---------- EXTRAIT DE PAGE ----------

Ce flim n’est pas un flim sur le cyclimse

Le principe est simple : il existe des gens capables d’échanger leurs corps, les fameux Dissociés.

Dissociés suricateVoilà. De rien. C’était le Cri du Troll. N’hésitez pas liker notre page, nous suivre sur Lycos et à partager l’article.

Pour être plus précis, les protagonistes – Lily et Ben – sont un couple de losers magnifiques (comme on dit pour se la raconter dans une critique), trentenaires ou presque, sans grande ambition à part essayer d’arrêter de se cuiter en semaine. Un archétype générationnel cher aux Suricates comme à nombre de créatifs du web, également omniprésent dans la comédie américaine qui semble les inspirer bien plus que celle du cinoche français actuel. La plupart du temps, ils sont incarnés par Raphaël Descraques et Julien Josselin (oui, c’est une histoire de changement de corps on vous dit, suivez un peu, bordel). Le trio est complété comme d’hab’ par Vincent Tirel et sa grosse beubar, qui joue Magalie, une enfant de 5 ans et demi (je vous ai expliqué le truc des changements de corps ?)

Don’t worry, we’re from the internet

Du point de vue de la production, il est à noter que l’ensemble dispose de moyens inhabituels pour une production du web (d’où son aura de « vrai film des internets ») mais ridicules pour une production classique : 150.000 euros (environ 1% du Aladin avec Kev Adams, même pas de quoi couvrir son salaire, encore moins sa promo abusive), trois semaines de tournage et des techniciens polyvalents en sous-nombre. Cette dimension spartiate est à prendre en compte, bien sûr, mais ne doit pas servir d’excuse pour juger de la qualité du résultat final. D’ailleurs, le soin apporté à la technique indique bien que ses auteurs ne comptaient pas se cacher derrière cette indulgence avec laquelle on regarde nos contenus en ligne. Rendons honneur à leur travail en le voyant comme un objet filmique sans dérogation ni mot des parents.

----------

* CONSIGNES DE L'EXERCICE *
#1 D'après l'extrait sur les Dissociés, pourquoi le film a-t-il une aura de « vrai film des internets » ? Répondez en une à trois phrases.
#2 Reprenez l'extrait sur les Dissociés juste après sa dernière phrase et poursuivez-le.

---------- DONNÉES BRUTES ----------

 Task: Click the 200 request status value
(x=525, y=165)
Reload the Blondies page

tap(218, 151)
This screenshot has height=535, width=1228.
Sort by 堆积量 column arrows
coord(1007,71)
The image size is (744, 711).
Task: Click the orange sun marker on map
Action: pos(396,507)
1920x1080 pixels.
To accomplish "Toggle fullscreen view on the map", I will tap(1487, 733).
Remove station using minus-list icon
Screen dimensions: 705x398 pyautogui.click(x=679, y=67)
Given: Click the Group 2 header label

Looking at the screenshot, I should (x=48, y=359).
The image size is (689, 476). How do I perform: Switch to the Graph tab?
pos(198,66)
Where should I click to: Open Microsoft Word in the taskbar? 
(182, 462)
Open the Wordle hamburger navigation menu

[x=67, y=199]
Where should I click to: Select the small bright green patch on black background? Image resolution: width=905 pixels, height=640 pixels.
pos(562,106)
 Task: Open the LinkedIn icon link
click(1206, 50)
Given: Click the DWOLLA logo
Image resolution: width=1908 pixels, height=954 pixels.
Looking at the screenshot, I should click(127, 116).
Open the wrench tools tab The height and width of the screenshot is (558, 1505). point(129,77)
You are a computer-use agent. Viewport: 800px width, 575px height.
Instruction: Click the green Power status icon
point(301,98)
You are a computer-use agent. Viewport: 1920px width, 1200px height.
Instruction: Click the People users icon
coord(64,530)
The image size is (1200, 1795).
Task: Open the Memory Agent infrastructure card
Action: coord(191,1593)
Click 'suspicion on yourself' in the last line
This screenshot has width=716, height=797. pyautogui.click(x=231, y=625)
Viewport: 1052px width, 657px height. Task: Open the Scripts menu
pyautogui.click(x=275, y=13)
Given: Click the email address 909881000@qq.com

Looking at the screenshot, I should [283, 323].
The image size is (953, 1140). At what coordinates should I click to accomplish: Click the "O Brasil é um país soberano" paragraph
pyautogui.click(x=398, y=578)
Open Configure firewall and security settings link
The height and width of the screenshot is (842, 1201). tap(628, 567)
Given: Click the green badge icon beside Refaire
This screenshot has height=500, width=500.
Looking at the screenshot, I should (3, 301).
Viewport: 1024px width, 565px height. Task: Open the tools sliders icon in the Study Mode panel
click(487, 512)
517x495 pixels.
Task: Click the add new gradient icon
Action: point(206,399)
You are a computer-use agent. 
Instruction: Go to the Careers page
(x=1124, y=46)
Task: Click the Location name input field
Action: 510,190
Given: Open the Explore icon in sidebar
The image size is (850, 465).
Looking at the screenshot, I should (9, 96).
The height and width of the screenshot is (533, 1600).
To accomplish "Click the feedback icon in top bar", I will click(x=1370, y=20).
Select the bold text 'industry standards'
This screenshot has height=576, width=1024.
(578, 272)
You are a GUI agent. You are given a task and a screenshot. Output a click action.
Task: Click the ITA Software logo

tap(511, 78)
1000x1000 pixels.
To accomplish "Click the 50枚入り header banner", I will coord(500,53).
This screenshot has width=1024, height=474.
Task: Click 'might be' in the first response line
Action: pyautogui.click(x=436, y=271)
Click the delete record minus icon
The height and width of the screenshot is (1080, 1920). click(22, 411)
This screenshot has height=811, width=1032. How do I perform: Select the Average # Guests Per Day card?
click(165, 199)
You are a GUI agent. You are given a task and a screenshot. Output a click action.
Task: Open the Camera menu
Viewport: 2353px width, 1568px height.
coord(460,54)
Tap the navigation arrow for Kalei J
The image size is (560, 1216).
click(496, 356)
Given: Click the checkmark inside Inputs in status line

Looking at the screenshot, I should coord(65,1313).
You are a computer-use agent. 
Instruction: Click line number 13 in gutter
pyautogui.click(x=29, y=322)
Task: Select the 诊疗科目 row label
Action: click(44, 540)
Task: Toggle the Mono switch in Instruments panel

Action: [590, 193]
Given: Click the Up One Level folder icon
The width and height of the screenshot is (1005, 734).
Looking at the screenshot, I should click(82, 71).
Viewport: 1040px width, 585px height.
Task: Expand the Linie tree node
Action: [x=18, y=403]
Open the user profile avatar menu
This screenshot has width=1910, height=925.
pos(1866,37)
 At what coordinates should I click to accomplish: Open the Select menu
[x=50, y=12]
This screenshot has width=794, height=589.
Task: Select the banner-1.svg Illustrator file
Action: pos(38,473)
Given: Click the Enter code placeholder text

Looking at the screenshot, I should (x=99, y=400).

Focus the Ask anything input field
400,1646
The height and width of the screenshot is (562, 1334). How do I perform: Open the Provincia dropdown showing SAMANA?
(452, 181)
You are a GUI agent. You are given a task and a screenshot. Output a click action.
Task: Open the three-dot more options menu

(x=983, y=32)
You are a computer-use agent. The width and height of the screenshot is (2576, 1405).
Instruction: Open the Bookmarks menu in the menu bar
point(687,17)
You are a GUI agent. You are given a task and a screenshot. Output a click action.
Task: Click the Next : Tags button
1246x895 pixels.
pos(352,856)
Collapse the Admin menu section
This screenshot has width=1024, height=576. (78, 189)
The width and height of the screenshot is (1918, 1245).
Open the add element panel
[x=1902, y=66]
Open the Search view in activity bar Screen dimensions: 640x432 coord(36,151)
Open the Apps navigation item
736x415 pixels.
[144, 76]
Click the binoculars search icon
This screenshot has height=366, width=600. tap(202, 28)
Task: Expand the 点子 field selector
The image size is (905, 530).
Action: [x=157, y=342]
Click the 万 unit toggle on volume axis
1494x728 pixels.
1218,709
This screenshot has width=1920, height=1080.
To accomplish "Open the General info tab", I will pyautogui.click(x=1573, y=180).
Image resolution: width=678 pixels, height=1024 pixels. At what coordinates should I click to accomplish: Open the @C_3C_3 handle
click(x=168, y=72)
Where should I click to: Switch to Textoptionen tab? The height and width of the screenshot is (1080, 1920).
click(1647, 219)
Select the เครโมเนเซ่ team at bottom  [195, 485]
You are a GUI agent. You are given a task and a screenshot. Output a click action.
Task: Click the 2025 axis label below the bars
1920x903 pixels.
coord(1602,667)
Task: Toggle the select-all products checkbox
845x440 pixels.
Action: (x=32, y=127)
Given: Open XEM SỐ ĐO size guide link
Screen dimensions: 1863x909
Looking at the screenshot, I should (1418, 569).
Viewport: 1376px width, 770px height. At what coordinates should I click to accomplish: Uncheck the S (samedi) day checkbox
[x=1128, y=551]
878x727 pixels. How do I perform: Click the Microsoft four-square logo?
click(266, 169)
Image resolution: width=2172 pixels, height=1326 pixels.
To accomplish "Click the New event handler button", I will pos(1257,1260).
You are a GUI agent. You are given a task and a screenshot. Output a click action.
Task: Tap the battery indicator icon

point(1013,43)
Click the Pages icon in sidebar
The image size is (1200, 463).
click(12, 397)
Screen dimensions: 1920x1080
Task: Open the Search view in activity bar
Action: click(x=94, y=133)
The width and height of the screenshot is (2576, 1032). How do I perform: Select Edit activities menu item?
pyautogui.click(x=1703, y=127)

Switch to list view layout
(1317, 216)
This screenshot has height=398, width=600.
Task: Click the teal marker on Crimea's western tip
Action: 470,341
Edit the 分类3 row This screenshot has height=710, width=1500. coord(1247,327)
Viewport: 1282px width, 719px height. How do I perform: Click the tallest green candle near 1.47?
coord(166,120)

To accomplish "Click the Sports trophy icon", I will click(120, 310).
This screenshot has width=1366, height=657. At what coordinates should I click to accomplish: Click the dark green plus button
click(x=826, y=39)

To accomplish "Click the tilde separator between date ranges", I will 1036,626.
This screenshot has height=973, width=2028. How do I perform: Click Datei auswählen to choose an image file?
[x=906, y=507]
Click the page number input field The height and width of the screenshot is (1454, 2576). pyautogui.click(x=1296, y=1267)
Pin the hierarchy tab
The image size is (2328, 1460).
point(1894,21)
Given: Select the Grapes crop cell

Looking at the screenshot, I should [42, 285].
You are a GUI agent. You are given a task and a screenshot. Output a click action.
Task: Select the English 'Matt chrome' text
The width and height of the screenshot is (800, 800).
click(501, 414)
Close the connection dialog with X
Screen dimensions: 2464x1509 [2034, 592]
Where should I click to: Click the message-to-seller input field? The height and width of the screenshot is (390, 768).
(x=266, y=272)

----------

* RÉPONSES FINALES *
#1 Le film dispose de moyens inhabituels pour une production du web. Son budget est de 150.000 euros, ce qui reste pourtant ridicule pour une production classique.

#2
Tout d’abord, la réalisation (assurée par Raphaël Descraques, avec le renfort de ses complices) bénéficie non seulement d’une photo soignée, mais surtout d’une certaine ambition : plans longs, mouvements de caméra élégants, refus du champs-contrechamps-minimum-syndical et quelques plans vraiment magnifiques. Par moment, on retrouvera tout de même la patte du sketch filmé au reflex dans l’appart des potes et quelques séquences n’ont clairement pas la dimension de leurs enjeux (figurants peu nombreux ayant tous entre 20 et 30 ans, montage laborieux, soucis de rythme, etc.). L’ensemble est ce qu’on attend d’un sketch Suricate (le haut du panier technique sur le web), tenu avec ferveur pendant 1h15 (à mon humble avis, il manque même 15 ou 20 minutes à l’ensemble pour gagner en ampleur).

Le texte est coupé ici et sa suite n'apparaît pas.